Was bedeutet Cloud-Native konkret? Die Cloud Native Computing Foundation (www.cncf.io) beantwortet diese Frage aus der technischen Perspektive folgendermaßen: Containerisierung, dynamische Orchestrierung, Microservices. Dies bedeutet zum einen, dass alle relevanten Komponenten in einem Container, z. B. Docker, gekapselt werden. Zum anderen werden die notwendige Verwaltung und das Management komplexer Container-Landschaften durch Orchestrierungs-Lösungen wie Kubernetes übernommen. Die Anwendung selbst setzt sich in diesem Szenario aus einer Vielzahl von Microservices zusammen.

Cloud-Native bedeutet darüber hinaus auch die Abkehr von hierarchischen Organisationen mit Projektmanager und Fachspezialisten. Projekte werden durch crossfunktionale Teams mit starkem Fokus auf ein Produkt und dessen Nutzen umgesetzt. Silos wie Software Entwicklung, System Administration, Qualitätssicherung, Betrieb, Releasemanagement oder Projektmanagement werden aufgelöst und durch neue Modelle der Zusammenarbeit wie z. B. DevOps ersetzt.

Die kontinuierliche Auslieferung neuer Funktionalität an Kunden und Nutzer ist ein weiterer Aspekt von Cloud-Native. Dabei sind auf einer technischen Ebene Prozesse und Werkzeuge für Continous Integration und Continous Delivery in den Entwicklungsteams bereits zum Standard geworden. Cloud-Native bedeutet allerdings mehr. Eine Organisation muss auch tatsächlich darauf ausgerichtet sein, neue Funktionalität direkt und auf Ebene von Business-Funktionen oder Microservices produktiv zu nehmen.

Grundsätzlich stellt sich die Frage, warum wir überhaupt einen Cloud-Native Ansatz verfolgen sollten. Was ist unsere Motivation?

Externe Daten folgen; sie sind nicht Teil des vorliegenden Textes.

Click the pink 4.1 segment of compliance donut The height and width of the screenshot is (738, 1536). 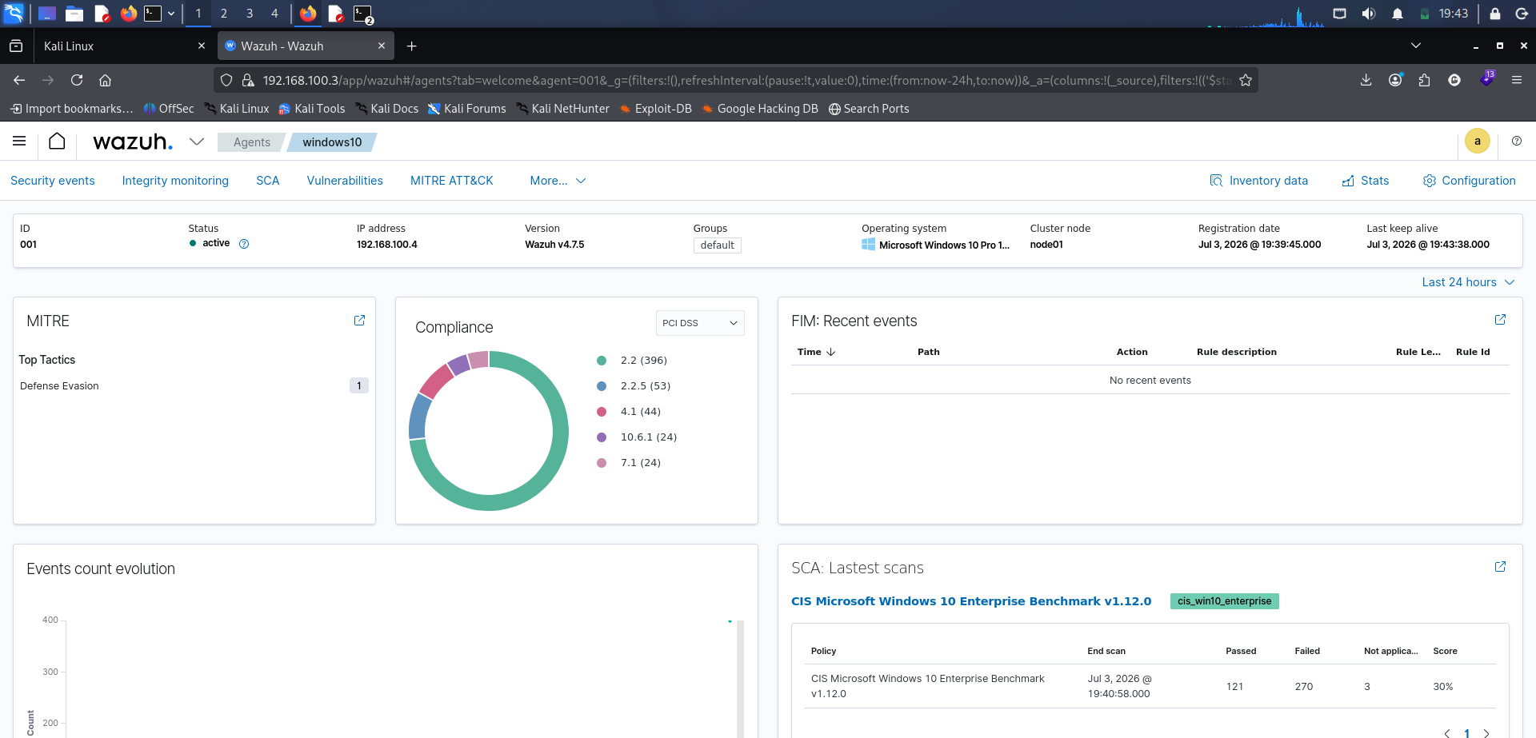(437, 381)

Aktuell herrscht weitestgehend Konsens darüber, dass Unternehmen, die sehr schnell auf Kundenbedürfnisse reagieren können, erfolgreicher sein werden als andere. Geschwindigkeit ist entscheidend. Bei vielen Enterprise Applikationen wird ein Releasezyklus allerdings noch immer in Wochen oder Monaten geplant. Das Risiko für ein einzelnes Release ist sehr hoch, Änderungen der Funktionalität sind teuer und aufwendig. Bei einem Cloud-Native Ansatz können Deployments im Gegensatz dazu mehrmals täglich, stündlich oder minütlich durchgeführt werden. Änderungen lassen sich gewissermaßen direkt umsetzen. Das Risiko ein „Release“ zu veröffentlichen reduziert sich damit drastisch. Auch können bei einer Cloud-Native Anwendung auf Basis von Microservices einzelne Business-Funktionen schnell und unabhängig voneinander deployed werden.

Schnell zu sein alleine ist natürlich nicht ausreichend. Ebenso ist es erforderlich, dass das erstellte System die notwendige Zuverlässigkeit aufweist. Klassische Enterprise Applikationen werden oft in einer Designphase vor Entwicklungsstart entworfen, durch umfangreiche Architektur Reviews überprüft, detailliert dokumentiert und langlaufenden Regressionstests unterzogen. Ziel ist immer, die Zahl der Fehlerfälle in Produktion zu verringern. Leider oft wenig erfolgreich.  Durch die Verwendung von Microservices sind unter anderem beim Auftreten eines Fehlers in einer Cloud Native Applikation nur kleine Anwendungsbereiche betroffen. Im Idealfall eben nur der entsprechende Microservice. Um kaskadierende Fehler zu vermeiden, werden Microservices fehlertolerant ausgelegt und lose gekoppelt. Die transparente Überwachung der Anwendung ermöglicht meist auch eine automatisierte Wiederherstellung im Fehlerfall. Nicht zuletzt ist die Einführung neuer Technologien ohne größeres Risiko für das Gesamtsystem möglich, da nur einzelne Services betroffen sind.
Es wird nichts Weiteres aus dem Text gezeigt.